Previous studies in humans and in animal models support a key role of histidyl–transfer RNA synthetase (HisRS; also known as Jo-1) in the pathogenesis of idiopathic inflammatory myopathy. While most investigations have focused on the ability of HisRS to trigger adaptive immune responses, in vitro studies clearly indicate that HisRS possesses intrinsic chemokine-like properties capable of activating the innate immune system. The purpose of this study was therefore to examine the ability of HisRS to direct innate immune responses in a murine model of myositis.

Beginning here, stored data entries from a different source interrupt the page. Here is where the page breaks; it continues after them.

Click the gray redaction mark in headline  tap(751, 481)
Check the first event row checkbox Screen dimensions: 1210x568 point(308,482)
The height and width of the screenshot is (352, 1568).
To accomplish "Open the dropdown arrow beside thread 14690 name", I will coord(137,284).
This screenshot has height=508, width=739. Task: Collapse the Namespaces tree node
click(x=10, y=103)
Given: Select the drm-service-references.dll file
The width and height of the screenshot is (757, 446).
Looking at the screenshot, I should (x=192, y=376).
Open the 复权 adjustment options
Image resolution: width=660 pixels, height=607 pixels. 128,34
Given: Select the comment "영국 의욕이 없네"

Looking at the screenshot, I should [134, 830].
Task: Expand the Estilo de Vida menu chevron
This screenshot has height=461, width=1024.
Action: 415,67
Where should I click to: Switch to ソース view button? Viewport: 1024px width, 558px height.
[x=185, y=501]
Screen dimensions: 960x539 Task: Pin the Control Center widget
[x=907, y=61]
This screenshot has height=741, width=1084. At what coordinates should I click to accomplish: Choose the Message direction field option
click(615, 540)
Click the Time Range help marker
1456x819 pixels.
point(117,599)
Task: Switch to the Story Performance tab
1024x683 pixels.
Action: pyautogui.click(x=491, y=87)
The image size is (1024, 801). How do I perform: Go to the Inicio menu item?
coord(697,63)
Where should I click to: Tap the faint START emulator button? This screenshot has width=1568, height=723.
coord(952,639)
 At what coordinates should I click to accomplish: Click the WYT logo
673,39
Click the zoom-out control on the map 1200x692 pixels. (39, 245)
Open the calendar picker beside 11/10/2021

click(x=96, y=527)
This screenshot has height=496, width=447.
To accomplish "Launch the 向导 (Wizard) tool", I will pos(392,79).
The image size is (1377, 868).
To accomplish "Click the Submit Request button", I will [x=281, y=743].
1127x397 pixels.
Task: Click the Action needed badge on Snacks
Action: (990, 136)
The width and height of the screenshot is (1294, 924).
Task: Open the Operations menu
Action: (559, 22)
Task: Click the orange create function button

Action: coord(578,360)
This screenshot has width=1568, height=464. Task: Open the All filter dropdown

Following intramuscular immunization with soluble HisRS in the absence of exogenous adjuvant, selected strains of mice were evaluated at different time points for histopathologic evidence of myositis. Enzyme-linked immunosorbent assay–based assessment of autoantibody formation and carboxyfluorescein succinimidyl ester proliferation studies provided complementary measures of B cell and T cell responses triggered by HisRS immunization.
Compared to appropriate control proteins, a murine HisRS fusion protein induced robust, statistically significant muscle inflammation in multiple congenic strains of C57BL/6 and NOD mice. Time course experiments revealed that this inflammatory response occurred as early as 7 days postimmunization and persisted for up to 7 weeks. Parallel immunization strategies in DO11.10/RAG-2–/– and C3H/HeJ (TLR-4–/–) mice indicated that the ability of murine HisRS to drive muscle inflammation was not dependent on B cell receptor or T cell receptor recognition and did not require Toll-like receptor 4 signaling.
Collectively, the findings of these experiments support a model in which HisRS can trigger both innate and adaptive immune responses that culminate in severe muscle inflammation that is the hallmark of idiopathic inflammatory myopathy.